It's sitting on the desk in front of me. It's a Phantom 2 standard, with two batteries, charger, controller with some kind of parabolic thingy (for improving range?), gimbal, camera, six prop blades, spare legs, camera guard and a YKS backpack designed for the Phantom drones. It even had a 32GB MicroSD card in the camera. Looks like the gimbal/camera setup is the Vision Plus pack No idea what I'm doing yet - much reading and youtubing to do.
Um, it may be a wee bit of a bigger bargain. The controller is different to normal Phantom 2 and the tops of the motors are different - it doesn't use the key/spanner to remove the props, but uses a rubberised grip tool. This is a Phantom 3 [edit] Just connected my phone and it says Phantom 3 on the wifi finder
The chap I bought it from purchased it 2nd hand and thought it was a Phantom 2 - I just took his word for it, because he has bunch of drones, including a Tarot 650 and a hex copter. This is kind of strange - I was fuming the other day because the estimated arrival for my cheapo mavic copy slipped by a week - should've been coming tomorrow or Tuesday, which are my days off this week. Then this crops up yesterday in the local ads, so now I'll have something to occupy me on my days off. Really hoping I can get this working.

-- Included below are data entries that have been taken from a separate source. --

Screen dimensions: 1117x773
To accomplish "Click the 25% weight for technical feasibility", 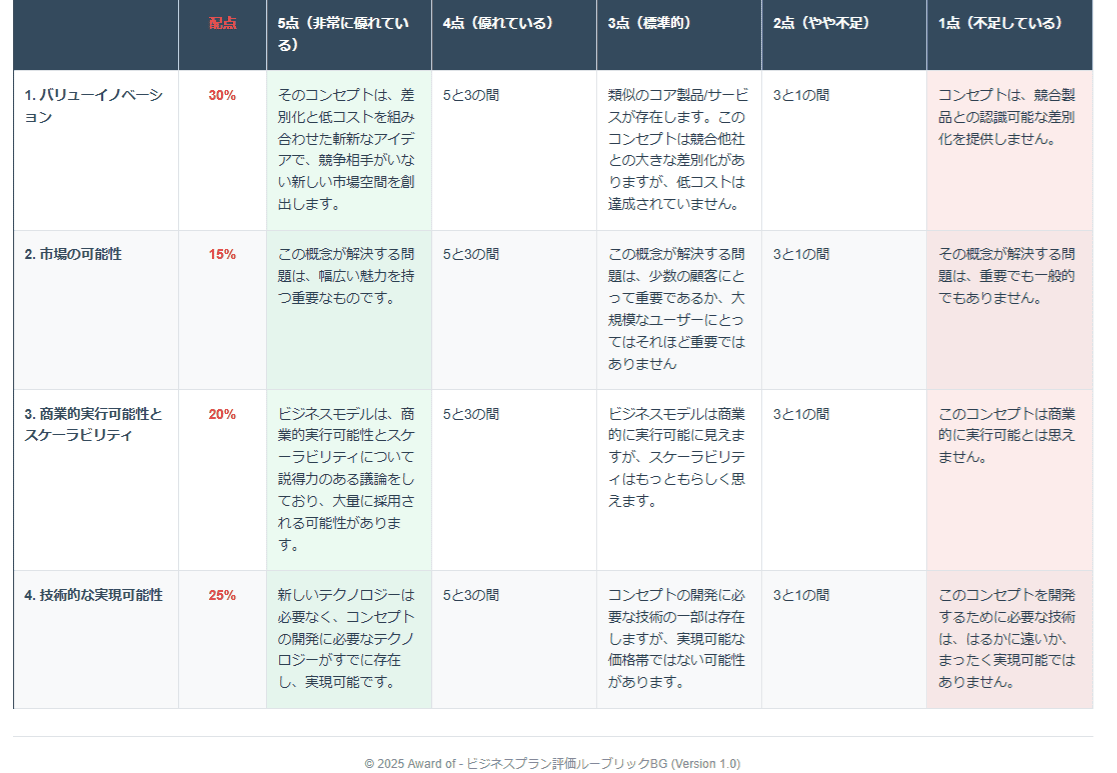I will pos(222,595).
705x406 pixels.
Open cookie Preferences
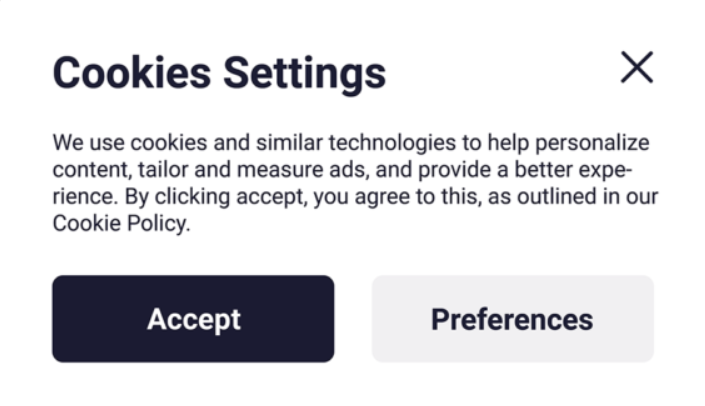pos(512,319)
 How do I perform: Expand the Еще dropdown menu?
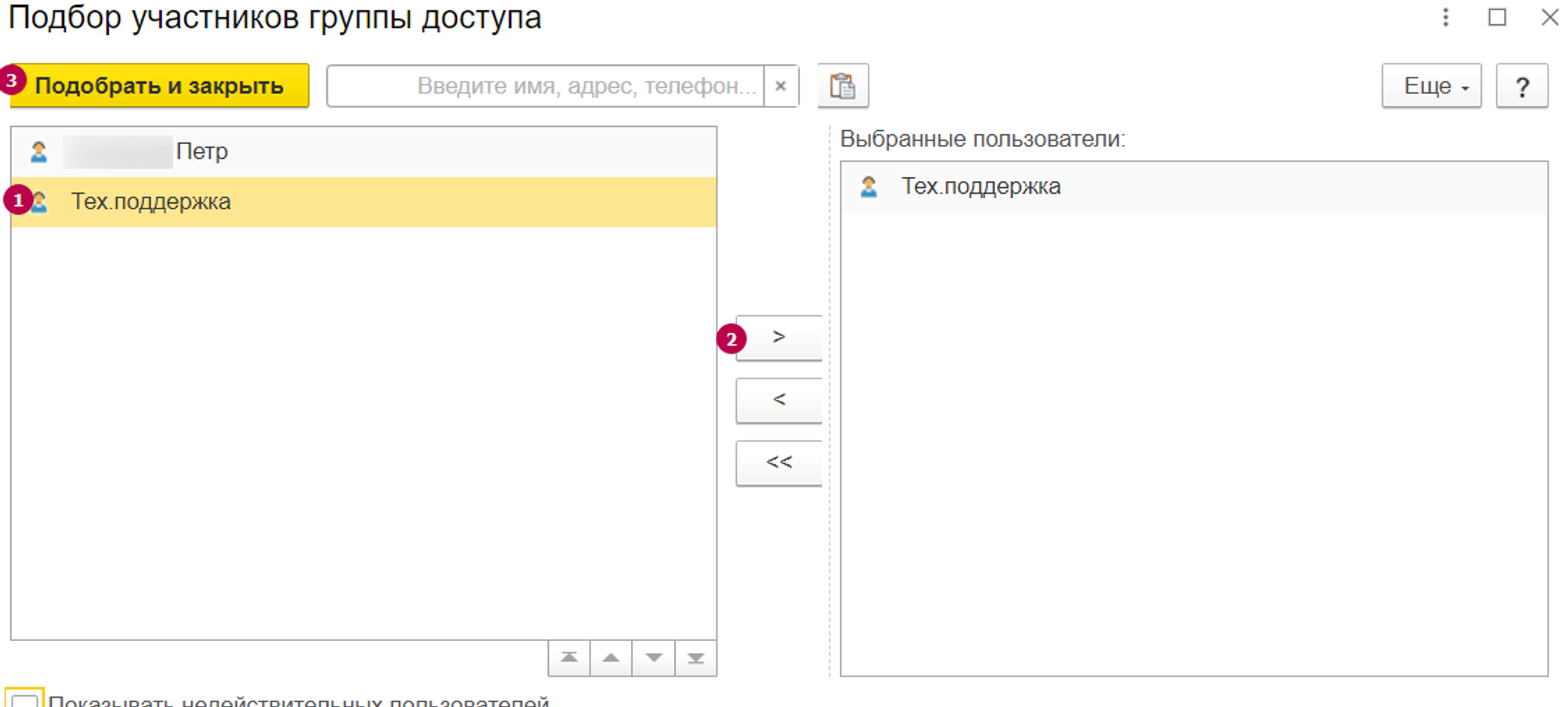click(1431, 85)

Bah. The board is borked - the compass socket has broken free of the PCB and at least one of the SMD pads has lifted. Similar problem with one of the wifi connectors and possibly the camera/gimbal control. Also, this thing has had a crash or two - the outer chassis looks reasonably intact but a lot of the internal mounts are shot. A replacement board and chassis is going to take this beyond what I consider worthwhile, so I think I'll feebay it for parts. On the plus side, the controller looks mint and and batteries and charger look in good order too. The motors look ok and, without a way to test it, I'll have to roll the dice on the camera and gimbal assembly.
That's a shame . Any chance you could get a photo of what's damaged? I would happily save you the hassle of fleaBay; alternatively, I can try and get it running again on your behalf?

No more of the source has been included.